Postcards From The Data Edge
By Vanessa Raymond
Feb. 17. 2023
Often what lies behind a dataset is a story, or a set of stories. Sometimes, it’s an epic saga complete with heroes, foes, trials and tribulations. Like all great stories, there are periods of woe and periods of triumph. Data stories are inextricable from human stories, with all the high drama that accompanies funding cycles, trends in research, and the crucial role that charismatic, passionate movers and shakers can have.
Working with data, as dry as that may sound to some, is actually quite an emotional process. Anyone who has spent any amount of time creating or collecting data, analyzing it, managing it, describing it, sharing, or re-using it can tell you how frustrating and exciting the process is. The challenges may stem from an ethical concern, a data quality concern, or a technical concern. Below read three data vignettes, accompanied by some bigger picture framing from data academics, featuring some of ACEP’s data champions: Michelle Wilber, Emily Richmond, and Dylan Palmieri.
Michelle Wilber, an ACEP Beneficial and Equitable Electrification researcher describes the care and caution she brings to her data work on electric vehicles in Alaska:
Most of the data that I play with is crowd-sourced electric vehicle (EV) data. In some cases, for example the Municipality of Anchorage’s electrical box truck data, which is a publicly-funded vehicle, the data is all public. Everyone involved in that project is signed on to making the data public, and so we have very little ethical concern or quandaries on a project like that.

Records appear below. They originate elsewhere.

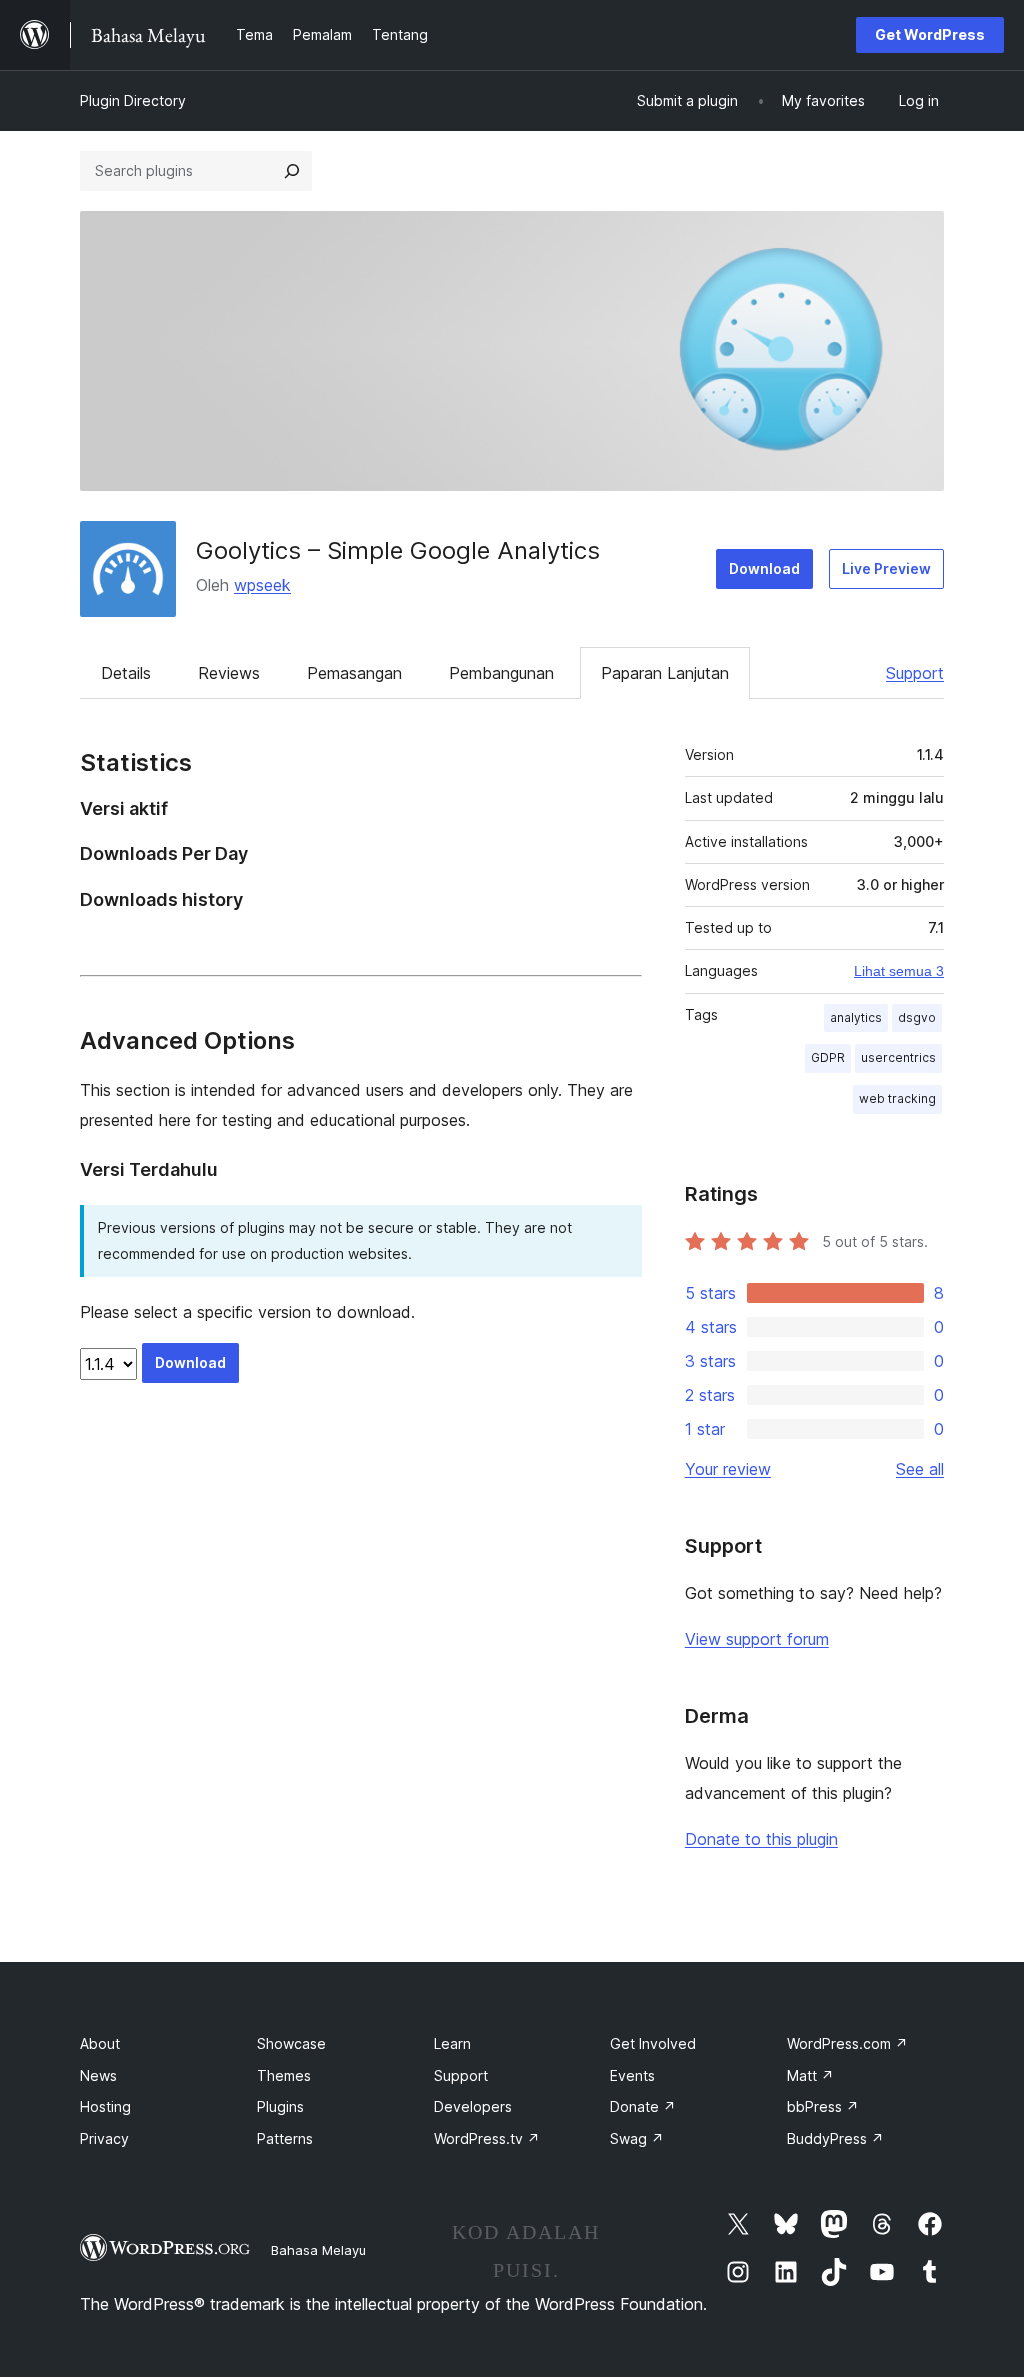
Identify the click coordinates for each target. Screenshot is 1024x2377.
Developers (473, 2106)
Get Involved (653, 2043)
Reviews (229, 673)
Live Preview (886, 568)
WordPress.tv (487, 2138)
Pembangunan (501, 673)
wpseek (262, 585)
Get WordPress (930, 34)
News (98, 2075)
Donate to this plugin (761, 1839)
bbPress (823, 2106)
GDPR (828, 1057)
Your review (728, 1469)
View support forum (757, 1639)
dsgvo (917, 1017)
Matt (810, 2075)
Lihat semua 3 (899, 971)
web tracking (897, 1098)
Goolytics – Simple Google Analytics (398, 550)
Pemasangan (354, 673)
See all (920, 1469)
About (100, 2043)
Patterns (285, 2138)
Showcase (291, 2043)
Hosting (105, 2106)
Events (632, 2075)
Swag (637, 2138)
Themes (284, 2075)
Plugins (280, 2106)
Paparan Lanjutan (665, 673)
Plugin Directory (133, 100)
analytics (856, 1017)
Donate (643, 2106)
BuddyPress (835, 2138)
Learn (452, 2043)
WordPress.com (847, 2043)
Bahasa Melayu (318, 2250)
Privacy (104, 2138)
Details (126, 673)
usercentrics (898, 1057)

The rest of the data I play with often comes from Alaskans who own and operate an EV and through the goodness of their heart share their data with me. When someone contributes their data to my research I have them sign a data sharing agreement, at which point I remove any personal info such as personally identifiable information (PII)… but even after all that we still have some challenging questions.
For example, when we mention a “Fairbanks Chevy Bolt” on a plot or graph about electric vehicles in Alaska. Well, as far as I know, there’s only one Chevy Bolt in Fairbanks. Even without the personally identifiable information, it’s still identifiable. Now most of what we are sharing from a data perspective is somewhat niche and esoteric; it’s published in a few papers and read by a handful of like-minded researchers. Mostly we’re talking about the impact of external temperature on trip efficiency, nothing overtly personal and not the hottest topic out there (literally!). Now if we had a broader audience for our data and our charts were being broadcast on the evening news, then that might be a different story.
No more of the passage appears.